Halaman

Minggu, 27 November 2016

karena kambing hitam lupa berkaca



karena kambing hitam lupa berkaca

Visioner anak bangsa Nusantara sebagai ikhwal penerawangan mampu menembus batas waktu dan sekat ruang. Diperkuat dengan pemanfaatan berbagai ragam produk teknologi informasi dan komunikasi.

Tak terkecuali di kubangan syahwat politik yang berdaya magis sangat memikat. Menghadapi pilihan hidup, berprofesi, bermatapencaharian atau berdidikasi sebagai penguasa atau pengusaha.
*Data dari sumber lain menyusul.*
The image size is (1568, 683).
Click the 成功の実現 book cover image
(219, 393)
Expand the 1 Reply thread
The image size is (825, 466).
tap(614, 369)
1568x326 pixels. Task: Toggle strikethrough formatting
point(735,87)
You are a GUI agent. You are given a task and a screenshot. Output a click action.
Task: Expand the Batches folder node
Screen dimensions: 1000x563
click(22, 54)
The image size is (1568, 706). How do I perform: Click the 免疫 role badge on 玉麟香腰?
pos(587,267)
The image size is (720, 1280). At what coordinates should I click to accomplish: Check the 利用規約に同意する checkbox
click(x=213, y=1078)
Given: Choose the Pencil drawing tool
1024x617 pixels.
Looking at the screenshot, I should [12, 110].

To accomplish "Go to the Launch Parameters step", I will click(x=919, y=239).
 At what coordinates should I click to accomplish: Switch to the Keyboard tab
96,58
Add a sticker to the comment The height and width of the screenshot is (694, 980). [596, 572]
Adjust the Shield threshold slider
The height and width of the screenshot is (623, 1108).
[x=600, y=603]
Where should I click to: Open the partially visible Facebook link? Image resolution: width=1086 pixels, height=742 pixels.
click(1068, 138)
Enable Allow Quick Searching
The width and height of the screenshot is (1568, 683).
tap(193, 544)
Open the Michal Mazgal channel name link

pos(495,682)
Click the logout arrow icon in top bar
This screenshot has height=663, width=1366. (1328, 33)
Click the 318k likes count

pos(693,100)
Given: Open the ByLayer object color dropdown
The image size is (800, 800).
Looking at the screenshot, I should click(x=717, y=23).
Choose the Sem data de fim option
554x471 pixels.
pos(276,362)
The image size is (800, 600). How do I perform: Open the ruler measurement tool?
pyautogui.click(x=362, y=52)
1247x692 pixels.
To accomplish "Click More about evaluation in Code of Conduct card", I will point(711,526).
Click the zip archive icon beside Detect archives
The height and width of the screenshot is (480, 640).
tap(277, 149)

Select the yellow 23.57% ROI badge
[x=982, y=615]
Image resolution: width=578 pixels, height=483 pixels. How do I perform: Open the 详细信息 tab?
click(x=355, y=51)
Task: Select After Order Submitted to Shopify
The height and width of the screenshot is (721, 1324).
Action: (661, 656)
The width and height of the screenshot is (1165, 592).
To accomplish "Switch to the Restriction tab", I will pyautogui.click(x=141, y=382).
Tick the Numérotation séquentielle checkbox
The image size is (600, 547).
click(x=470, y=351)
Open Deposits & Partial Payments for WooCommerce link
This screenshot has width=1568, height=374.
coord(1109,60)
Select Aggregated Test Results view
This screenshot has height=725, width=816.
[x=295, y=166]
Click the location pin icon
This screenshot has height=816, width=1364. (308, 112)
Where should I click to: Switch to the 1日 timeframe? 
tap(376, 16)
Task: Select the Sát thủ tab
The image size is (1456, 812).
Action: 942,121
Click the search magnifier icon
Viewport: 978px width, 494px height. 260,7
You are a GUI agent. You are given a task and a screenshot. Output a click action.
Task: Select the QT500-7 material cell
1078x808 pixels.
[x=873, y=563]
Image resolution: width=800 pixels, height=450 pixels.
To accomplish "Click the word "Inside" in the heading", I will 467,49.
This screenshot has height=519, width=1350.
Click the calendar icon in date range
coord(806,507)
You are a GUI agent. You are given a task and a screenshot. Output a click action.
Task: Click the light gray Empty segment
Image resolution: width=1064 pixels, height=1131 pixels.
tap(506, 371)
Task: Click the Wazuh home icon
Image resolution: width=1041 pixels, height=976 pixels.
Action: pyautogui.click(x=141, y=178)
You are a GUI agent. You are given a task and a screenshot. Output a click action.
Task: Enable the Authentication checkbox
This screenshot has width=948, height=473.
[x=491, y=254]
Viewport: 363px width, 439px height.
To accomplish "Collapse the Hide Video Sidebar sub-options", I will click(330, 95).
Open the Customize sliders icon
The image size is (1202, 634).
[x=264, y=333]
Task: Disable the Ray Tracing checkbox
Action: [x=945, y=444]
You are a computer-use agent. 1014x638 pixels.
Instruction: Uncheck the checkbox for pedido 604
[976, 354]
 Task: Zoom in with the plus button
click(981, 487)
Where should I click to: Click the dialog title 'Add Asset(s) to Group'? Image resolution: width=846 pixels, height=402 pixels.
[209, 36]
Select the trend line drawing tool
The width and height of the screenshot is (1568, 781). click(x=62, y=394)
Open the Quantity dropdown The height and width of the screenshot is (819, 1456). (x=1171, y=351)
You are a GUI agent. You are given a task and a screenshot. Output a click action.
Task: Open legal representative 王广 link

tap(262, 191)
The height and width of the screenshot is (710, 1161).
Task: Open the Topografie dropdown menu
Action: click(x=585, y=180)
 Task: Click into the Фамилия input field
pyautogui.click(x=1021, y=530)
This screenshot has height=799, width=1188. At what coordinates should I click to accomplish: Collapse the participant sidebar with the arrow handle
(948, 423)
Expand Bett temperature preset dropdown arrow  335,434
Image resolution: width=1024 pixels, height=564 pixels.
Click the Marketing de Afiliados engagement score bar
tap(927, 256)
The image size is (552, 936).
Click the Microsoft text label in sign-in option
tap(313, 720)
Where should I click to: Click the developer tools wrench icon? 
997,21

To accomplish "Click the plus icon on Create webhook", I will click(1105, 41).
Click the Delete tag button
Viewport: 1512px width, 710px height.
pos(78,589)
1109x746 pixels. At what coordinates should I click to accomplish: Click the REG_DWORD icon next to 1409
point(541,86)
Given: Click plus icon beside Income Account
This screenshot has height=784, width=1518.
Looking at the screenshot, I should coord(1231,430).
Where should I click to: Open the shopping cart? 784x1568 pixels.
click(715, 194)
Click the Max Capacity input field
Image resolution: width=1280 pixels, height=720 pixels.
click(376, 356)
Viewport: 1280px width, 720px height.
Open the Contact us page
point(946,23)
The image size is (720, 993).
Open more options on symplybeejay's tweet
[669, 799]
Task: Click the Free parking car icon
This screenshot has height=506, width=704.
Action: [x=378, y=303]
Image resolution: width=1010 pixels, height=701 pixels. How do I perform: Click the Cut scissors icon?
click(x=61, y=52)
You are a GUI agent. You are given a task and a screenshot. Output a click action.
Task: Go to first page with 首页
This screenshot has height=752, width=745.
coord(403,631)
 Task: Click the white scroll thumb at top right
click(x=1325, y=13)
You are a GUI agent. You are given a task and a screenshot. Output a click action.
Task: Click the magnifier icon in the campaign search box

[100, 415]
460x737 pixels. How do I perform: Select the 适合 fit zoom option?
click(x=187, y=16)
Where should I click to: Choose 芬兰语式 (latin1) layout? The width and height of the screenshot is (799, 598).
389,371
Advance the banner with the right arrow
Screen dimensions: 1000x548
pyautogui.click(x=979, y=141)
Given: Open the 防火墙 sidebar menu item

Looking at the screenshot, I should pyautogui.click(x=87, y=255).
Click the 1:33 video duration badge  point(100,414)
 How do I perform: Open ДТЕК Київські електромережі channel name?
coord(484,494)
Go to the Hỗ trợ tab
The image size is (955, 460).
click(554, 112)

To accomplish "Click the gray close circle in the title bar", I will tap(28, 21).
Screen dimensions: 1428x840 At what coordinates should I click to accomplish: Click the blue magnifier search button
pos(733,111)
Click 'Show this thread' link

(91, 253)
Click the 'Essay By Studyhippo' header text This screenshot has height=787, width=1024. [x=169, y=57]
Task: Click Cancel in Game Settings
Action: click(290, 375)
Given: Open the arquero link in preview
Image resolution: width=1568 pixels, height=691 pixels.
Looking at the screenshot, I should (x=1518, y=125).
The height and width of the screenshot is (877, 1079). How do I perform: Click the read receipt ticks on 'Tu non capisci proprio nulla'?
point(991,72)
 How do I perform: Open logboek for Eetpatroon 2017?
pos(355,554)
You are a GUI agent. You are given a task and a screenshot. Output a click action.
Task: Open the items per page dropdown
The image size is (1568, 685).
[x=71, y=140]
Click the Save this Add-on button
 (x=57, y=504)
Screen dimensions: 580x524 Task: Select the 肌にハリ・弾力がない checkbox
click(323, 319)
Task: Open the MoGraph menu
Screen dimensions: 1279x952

Kedua pilihan ini ada perbedaan yang hakiki. Bukan sekedar proses dan tahapan perjuangan, atau syarat dasarnya. Bahkan hubungan kepancasilaan antar pilihan ini saling menentukan.

Praktiknya, melalui jalur politik seseorang bisa jadi penguasa secara de jure, secara konstitusional. De facto, di negara berkemajuan, dimana aspirasi rakyat masih membutuhkan perantara, ternyata pelaku politik sudah memposisikan diri. Terbukti betapa seorang kepala negara hanya dianggap sebagai petugas partai.

Sejaran Indonesia menyuratkan dan menyiratkan peran pengusaha dalam menentukan jalannya roda pemerintahan. Secara alami, kalangan pengusaha seolah menjadi hak milik etnis tertentu. Indonesia tak bisa lepas dari penjajahan, khususnya berupa perampasan kekayaan alam secara terang-benderang, menerus dan nyaris tanpa sentuhan hukum.

Pihak mana saja jika sudah terjebak kubangan syahwat politik, dipastikan sudah rela diri, ikhlas menggadaikan hati nuraninya. Yang seharusnya bertindak menjadikan bangsa ini aman dan nyaman, malah praktik sebaliknya. Mulai pamer prestasi sampai tindak ucap yang memancing, memacu dan memicu keonaran.

Jadi bukan sekedar “asal bapak senang”, tetapi ada skenario, konspirasi, target visi yang melebihi kapasitas diri, yang melampaui harga diri.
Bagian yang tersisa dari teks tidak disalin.